= Brief =
Rewrite the data from the line containing "Click the 密码 password field" through the end of the data, inclusive, keeping every line. Shift each coordinate in the answers by -134.
☆ ☆ ☆ ☆ ☆
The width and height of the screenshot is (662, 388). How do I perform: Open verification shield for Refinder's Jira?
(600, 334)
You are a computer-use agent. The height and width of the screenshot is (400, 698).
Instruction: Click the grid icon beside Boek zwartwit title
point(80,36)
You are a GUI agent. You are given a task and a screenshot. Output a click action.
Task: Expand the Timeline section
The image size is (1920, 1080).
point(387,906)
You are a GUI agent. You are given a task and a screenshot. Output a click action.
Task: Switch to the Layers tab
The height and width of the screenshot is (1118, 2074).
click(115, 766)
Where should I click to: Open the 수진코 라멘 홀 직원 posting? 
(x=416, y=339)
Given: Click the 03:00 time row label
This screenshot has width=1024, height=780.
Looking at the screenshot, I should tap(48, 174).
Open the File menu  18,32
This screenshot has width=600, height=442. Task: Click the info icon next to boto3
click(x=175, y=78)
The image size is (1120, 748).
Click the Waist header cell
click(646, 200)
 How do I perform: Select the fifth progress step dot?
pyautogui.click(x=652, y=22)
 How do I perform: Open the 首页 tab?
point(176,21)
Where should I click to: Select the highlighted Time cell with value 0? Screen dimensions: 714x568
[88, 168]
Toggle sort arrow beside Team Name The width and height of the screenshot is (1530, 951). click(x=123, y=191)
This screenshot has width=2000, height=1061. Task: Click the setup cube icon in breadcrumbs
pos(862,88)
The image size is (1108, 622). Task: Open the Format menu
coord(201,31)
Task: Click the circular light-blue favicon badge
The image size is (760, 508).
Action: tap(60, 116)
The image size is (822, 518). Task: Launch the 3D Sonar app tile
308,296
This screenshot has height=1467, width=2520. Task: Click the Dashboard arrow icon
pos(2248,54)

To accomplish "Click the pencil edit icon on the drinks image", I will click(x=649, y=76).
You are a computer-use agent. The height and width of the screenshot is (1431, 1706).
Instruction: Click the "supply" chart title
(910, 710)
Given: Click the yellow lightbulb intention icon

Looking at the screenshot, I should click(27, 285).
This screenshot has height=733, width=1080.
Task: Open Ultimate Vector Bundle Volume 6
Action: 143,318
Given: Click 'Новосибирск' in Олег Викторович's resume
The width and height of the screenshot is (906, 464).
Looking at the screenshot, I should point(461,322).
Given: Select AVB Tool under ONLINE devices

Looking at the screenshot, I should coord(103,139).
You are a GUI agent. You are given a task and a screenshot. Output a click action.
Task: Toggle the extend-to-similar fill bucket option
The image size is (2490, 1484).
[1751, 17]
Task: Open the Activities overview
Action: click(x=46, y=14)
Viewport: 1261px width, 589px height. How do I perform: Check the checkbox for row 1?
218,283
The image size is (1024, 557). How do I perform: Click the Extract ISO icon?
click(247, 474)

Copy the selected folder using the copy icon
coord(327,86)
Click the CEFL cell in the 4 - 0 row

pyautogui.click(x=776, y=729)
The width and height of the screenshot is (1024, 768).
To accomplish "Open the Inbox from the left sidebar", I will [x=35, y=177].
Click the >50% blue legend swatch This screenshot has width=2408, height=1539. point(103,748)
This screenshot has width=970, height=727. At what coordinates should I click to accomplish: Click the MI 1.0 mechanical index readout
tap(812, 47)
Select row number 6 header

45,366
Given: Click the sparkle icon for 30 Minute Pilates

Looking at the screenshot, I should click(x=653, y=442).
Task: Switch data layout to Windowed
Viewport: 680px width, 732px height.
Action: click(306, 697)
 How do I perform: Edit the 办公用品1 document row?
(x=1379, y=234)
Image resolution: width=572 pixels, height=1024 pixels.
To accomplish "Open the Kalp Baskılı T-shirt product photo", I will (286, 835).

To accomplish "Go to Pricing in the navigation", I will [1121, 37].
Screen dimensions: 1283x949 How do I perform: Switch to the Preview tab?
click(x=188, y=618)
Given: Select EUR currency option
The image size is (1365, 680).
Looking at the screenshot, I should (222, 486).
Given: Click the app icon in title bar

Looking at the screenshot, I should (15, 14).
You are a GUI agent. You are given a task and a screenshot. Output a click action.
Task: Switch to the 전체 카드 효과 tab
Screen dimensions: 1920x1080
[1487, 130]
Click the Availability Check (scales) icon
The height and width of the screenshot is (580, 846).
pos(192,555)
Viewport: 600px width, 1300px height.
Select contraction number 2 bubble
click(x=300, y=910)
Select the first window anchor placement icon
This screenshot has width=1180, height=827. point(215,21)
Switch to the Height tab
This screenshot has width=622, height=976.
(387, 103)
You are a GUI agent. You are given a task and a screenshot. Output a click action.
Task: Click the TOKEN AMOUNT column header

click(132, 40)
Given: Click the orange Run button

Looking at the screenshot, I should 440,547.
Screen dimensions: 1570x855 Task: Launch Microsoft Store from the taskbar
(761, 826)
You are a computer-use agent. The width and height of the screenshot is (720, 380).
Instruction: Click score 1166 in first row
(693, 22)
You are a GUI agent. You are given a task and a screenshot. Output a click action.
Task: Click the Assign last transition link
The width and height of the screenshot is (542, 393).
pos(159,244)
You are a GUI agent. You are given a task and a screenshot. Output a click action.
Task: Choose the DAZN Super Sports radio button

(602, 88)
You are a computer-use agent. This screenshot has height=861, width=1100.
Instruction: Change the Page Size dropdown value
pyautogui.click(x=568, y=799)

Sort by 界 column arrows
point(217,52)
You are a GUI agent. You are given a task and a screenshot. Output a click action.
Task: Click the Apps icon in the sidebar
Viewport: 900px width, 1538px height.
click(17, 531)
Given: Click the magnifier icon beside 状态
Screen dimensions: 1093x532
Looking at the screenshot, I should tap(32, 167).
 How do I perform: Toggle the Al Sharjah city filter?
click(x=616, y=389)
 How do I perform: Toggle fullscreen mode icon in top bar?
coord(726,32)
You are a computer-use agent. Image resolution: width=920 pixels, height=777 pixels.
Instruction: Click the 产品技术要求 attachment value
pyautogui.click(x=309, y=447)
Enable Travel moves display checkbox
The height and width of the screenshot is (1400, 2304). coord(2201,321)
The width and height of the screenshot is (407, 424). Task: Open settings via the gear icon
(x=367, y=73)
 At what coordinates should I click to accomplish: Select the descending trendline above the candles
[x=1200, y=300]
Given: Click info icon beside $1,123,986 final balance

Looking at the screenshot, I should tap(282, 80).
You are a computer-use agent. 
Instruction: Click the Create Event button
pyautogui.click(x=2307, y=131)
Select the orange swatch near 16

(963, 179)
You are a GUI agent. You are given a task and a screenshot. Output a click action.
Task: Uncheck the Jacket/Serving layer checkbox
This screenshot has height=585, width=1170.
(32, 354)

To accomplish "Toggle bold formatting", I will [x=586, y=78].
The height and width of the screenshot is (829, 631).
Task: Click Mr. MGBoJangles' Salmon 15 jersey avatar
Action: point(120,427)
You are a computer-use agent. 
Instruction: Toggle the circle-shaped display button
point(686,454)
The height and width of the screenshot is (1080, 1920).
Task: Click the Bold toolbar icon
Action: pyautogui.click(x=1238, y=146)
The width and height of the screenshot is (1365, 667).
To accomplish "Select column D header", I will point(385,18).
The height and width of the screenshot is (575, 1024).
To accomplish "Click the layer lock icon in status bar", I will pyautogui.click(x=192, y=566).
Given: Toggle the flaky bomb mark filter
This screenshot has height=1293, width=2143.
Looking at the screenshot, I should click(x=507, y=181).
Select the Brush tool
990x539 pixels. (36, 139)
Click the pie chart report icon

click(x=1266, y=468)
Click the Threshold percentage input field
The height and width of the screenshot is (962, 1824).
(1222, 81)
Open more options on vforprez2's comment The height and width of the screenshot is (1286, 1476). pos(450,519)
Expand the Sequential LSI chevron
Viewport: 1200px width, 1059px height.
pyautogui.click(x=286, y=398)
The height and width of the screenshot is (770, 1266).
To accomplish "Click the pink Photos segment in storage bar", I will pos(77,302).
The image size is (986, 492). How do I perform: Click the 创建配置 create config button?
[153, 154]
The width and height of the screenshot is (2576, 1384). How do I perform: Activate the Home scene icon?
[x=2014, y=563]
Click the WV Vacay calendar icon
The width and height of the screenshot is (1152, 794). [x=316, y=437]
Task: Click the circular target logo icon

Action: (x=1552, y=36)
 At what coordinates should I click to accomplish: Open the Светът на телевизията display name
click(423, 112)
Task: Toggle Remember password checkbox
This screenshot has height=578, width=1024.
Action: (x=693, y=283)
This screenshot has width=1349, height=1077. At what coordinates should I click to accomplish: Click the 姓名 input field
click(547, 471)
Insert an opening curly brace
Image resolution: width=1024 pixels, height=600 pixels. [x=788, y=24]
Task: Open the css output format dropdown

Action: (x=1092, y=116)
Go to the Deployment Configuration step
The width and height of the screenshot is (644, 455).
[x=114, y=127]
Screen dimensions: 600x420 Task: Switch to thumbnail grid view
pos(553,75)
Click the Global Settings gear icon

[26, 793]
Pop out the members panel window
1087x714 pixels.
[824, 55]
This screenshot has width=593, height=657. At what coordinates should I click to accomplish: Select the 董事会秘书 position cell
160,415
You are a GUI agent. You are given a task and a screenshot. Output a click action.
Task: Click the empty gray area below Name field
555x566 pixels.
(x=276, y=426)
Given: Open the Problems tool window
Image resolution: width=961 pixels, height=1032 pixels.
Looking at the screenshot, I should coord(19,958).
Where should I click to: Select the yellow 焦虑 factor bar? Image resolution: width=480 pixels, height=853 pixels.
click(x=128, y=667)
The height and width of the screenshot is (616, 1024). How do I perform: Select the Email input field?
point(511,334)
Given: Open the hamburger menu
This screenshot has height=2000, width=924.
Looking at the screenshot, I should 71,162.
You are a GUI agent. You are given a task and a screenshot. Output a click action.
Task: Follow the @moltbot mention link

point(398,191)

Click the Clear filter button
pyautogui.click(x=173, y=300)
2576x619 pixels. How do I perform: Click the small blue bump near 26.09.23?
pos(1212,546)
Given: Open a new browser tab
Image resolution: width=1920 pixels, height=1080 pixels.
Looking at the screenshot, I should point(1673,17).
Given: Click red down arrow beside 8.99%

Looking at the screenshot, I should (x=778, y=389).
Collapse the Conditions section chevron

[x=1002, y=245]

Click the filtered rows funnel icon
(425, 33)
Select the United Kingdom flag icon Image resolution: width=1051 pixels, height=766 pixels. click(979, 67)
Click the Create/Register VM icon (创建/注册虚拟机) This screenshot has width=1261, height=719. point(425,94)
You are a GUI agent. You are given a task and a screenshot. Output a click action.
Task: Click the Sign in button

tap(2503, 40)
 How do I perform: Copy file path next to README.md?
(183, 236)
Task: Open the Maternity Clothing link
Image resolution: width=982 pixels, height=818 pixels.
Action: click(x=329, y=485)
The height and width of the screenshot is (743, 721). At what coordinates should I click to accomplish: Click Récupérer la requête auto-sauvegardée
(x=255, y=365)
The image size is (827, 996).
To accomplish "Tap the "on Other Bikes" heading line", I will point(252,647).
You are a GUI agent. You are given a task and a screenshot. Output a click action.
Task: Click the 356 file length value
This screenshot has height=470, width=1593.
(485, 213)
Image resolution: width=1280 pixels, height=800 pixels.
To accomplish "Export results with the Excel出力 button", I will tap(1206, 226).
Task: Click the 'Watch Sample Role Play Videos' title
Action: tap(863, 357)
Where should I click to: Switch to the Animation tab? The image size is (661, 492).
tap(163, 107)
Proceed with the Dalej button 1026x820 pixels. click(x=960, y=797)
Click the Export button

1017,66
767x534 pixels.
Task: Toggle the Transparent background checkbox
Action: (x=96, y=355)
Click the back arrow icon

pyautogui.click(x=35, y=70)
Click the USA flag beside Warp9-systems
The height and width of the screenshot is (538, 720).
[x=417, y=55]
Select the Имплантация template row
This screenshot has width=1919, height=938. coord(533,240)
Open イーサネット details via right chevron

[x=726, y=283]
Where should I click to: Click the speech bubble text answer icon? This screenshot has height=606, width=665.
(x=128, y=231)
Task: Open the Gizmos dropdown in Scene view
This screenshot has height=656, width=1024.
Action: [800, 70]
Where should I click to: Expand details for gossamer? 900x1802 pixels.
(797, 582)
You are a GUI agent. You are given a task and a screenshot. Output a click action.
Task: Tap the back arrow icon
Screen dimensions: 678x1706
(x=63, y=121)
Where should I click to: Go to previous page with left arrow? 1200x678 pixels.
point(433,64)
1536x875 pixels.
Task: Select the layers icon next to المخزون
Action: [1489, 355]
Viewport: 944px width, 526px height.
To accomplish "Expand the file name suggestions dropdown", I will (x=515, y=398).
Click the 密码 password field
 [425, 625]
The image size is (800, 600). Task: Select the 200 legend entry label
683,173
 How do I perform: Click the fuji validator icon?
☆ ☆ ☆ ☆ ☆
= Solution for this problem =
Click the 密码 password field
 [291, 491]
The image size is (800, 600). Task: Select the 200 legend entry label
549,39
 How do I perform: Click the fuji validator icon?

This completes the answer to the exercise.